‘Ngentrung’ di Festival Malang Tempo Doeloe
Oleh : M. Abd. Wahid Ato’illah
Setelah sempat
berhenti selama satu tahun, akhirnya Festival Malang Tempo Doeloe kembali
digelar. Kemarin Jum’at, 2 Mei 2014 Kota Malang seakan menjadi lautan manusia.
Ribuan orang tumpah ruah disekitar Alun-alun sampai sepanjang jalan menuju
kawasan Kayutangan. Pihak Yayasan Inggil yang bekerja sama dengan Pemkot Malang
sebagai penyelenggara Malang Tempo Doeloe kali ini mengambil tema “Satoes Akoe,
100 Lakoe” sekaligus untuk merayakan Hari jadi Kota Malang yang ke-100 Tahun
dengan harapan masyarakat Kota Malang dapat melakukan 100 tindakan positif atau
seratus Lelaku untuk kebaikan kota Malang.
Hampir sama
seperti Malang Tempo Doeloe sebelumnya, pengunjung yang terdiri dari berbagai macam
kalangan disuguhkan beberapa kuliner-kuliner dan souvenir khas Kota Malang. Disepanjang
jalan banyak didirikan stand-stand
yang menjual jajanan-jajanan Tempo Doeloe seperti cenil, opak gambir,gulo
kacang dan jajanan-jajanan lain yang sulit dijumpai saat ini. Dan juga banyak dijajakkan
souvenir-souvenir unik dan menarik yang sangat khas dengan kota yang dijuluki
Kota Apel ini.
Aroma Tempo Doeloe semakin terasa karena banyak
didirikan panggung-panggung hiburan seperti panggung Wayang, panggung Kentrung,
panggung musik lawas, panggung ludruk, gambus,layar tancap dll. Festival Malang
Tempo Doeloe seakan menjadi gairah tersendiri bagi seniman-seniman Kota Malang
untuk berkarya dan menyuguhkan kesenian-kesenian Tradisonal yang mulai tergerus
oleh budaya-budaya asing.
Salah satu
panggung yang berada di Festival Malang tempo Doeloe adalah panggung Kentrung
yang berada di depan Ramayana Departemen
Store. Panggung kentrung menampilkan pertunjukan seni Kentrung yaitu seni
bercerita dgn iringan musik jedhor dan templing yang dimainkan oleh 3-4 orang
dengan satu orang sebagai Dalang yang menceritakan. Namun, UKM operet &
Kentrung Blero Universitas Negeri Malang menampilkan kesenian kentrung dalam
bentuk yang berbeda. Salah satu Unit Kegiatan Mahasiswa yang berada di Universitas Negeri Malang ini mengkreasikan
kentrung dengan menampilkan aktor-aktor untuk menvisualisasikan cerita yang dibawakan.

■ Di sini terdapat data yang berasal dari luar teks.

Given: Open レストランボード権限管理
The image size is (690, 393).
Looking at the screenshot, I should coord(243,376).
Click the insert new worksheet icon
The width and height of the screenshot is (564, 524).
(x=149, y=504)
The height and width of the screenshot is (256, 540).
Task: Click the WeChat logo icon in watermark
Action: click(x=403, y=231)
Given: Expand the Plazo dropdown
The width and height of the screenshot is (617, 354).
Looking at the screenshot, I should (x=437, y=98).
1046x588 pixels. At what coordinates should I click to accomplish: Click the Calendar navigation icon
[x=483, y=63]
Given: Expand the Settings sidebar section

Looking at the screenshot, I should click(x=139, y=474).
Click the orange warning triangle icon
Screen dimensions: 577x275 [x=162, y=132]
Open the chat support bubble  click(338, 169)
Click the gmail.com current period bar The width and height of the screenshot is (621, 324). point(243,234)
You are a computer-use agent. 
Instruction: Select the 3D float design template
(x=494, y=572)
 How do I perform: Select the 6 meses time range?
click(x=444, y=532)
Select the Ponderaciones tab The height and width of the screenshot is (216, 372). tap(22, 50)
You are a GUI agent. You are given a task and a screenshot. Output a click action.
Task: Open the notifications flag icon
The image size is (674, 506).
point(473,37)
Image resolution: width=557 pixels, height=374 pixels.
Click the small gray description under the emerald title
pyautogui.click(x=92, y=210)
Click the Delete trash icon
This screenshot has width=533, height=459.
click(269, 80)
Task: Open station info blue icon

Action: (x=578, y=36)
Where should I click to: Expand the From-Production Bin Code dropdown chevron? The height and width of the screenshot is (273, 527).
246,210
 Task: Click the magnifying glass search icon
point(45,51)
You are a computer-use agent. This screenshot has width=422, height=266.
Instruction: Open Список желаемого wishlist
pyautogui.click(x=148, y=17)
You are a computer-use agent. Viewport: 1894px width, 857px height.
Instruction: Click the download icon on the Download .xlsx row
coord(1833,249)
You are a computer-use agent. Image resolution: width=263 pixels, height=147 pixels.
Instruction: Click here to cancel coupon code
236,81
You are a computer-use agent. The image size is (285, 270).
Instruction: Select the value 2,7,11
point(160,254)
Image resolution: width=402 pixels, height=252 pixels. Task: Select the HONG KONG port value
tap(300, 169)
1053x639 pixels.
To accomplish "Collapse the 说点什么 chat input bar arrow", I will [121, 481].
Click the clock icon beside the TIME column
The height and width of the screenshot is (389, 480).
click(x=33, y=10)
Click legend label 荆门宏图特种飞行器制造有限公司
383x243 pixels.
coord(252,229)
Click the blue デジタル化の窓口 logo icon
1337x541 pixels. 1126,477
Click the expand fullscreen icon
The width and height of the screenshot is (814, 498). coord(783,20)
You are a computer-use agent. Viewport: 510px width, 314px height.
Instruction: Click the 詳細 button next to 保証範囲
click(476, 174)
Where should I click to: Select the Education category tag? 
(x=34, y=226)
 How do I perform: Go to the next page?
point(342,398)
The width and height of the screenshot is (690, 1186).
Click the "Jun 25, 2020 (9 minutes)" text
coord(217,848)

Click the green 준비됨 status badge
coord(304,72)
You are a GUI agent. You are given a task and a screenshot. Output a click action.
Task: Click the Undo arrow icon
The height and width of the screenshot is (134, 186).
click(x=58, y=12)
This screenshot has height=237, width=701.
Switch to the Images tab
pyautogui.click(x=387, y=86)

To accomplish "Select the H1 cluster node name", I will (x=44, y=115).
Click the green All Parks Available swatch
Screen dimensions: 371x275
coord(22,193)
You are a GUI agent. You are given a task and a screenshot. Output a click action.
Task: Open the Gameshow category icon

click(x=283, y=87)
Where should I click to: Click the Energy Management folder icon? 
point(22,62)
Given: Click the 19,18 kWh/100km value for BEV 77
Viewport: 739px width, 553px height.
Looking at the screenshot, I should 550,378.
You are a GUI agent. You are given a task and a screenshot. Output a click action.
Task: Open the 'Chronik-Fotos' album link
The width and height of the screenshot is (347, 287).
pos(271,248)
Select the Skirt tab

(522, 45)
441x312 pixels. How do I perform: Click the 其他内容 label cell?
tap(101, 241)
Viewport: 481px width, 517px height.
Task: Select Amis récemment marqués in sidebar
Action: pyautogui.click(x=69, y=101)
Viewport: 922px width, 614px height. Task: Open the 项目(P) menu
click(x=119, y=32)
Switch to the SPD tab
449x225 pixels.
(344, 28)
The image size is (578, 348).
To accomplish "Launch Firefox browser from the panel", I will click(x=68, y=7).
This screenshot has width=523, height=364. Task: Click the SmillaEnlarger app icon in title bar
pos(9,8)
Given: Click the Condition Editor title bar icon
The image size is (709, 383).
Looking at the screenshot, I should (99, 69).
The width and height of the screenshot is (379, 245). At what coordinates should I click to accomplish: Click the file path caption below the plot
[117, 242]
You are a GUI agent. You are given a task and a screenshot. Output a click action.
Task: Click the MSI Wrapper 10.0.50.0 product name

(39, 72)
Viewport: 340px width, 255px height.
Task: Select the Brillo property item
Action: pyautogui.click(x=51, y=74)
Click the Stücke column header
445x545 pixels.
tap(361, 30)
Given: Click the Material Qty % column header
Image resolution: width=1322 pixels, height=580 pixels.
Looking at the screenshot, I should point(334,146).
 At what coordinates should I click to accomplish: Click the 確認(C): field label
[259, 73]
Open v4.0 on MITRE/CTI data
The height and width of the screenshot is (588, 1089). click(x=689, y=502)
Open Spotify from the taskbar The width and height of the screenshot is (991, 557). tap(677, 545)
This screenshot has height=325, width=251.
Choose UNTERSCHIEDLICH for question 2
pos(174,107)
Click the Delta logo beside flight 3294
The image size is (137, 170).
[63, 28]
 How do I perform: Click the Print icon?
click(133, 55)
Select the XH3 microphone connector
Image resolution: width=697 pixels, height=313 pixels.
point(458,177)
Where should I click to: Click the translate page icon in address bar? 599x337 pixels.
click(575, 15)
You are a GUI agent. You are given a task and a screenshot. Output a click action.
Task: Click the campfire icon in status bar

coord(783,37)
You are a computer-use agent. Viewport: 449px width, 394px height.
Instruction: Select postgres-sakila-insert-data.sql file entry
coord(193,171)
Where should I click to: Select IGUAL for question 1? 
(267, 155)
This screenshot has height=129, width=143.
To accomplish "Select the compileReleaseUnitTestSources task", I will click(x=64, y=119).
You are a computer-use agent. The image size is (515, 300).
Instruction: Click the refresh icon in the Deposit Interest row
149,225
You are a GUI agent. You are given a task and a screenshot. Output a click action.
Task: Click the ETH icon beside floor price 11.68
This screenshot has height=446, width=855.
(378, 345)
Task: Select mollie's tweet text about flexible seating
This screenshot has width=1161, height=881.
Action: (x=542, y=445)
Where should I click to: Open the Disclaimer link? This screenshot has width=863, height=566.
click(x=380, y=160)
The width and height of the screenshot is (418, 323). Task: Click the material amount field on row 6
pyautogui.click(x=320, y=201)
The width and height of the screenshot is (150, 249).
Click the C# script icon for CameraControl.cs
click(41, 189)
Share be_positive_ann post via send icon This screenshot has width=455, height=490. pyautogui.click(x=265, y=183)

Serta dengan diiringi alunan Musik Kontemporer untuk lebih menguatkan cerita. Juga
diselingi dengan Guyonan-guyonan segar yang mampu mengocok perut penonton yang
menyaksikan. Sedikit sentuhan Operet yang ditampilkan pada pertunjukan kali ini
dimaksudkan untuk memberi sedikit warna kentrung kreasi.
Pada
penampilan kali ini UKM Blero membawakan cerita Anusapati dengan judul “Sepasang Naga di Satu Sarang”. Cerita
ini diilhami oleh cerita dari Kerajaan Singhasari sepeninggal Raja Ken Arok
hingga Raja Tohjaya yang menjadi penguasa kerajaan Singhasari. Dengan siasat
licik dari raja Tohjaya, Anusapati dibunuh dengan Keris Empu Gandring oleh Raja
Tohjaya melalui utusannya, pada pagelaran sabung ayam yang di gelar oleh Raja
Tohjaya.
Festival
Malang Tempo Doeloe menjadi hiburan gratis dan merakyat untuk warga Kota
Malang. Maka diharapkan, event Malang Tempo Doeloe menjadi sarana untuk melestarikan
budaya-budaya Kota Malang, kesenian-kesenian tradisional dan mengenalkan
sejarah kota Malang pada masa lampau.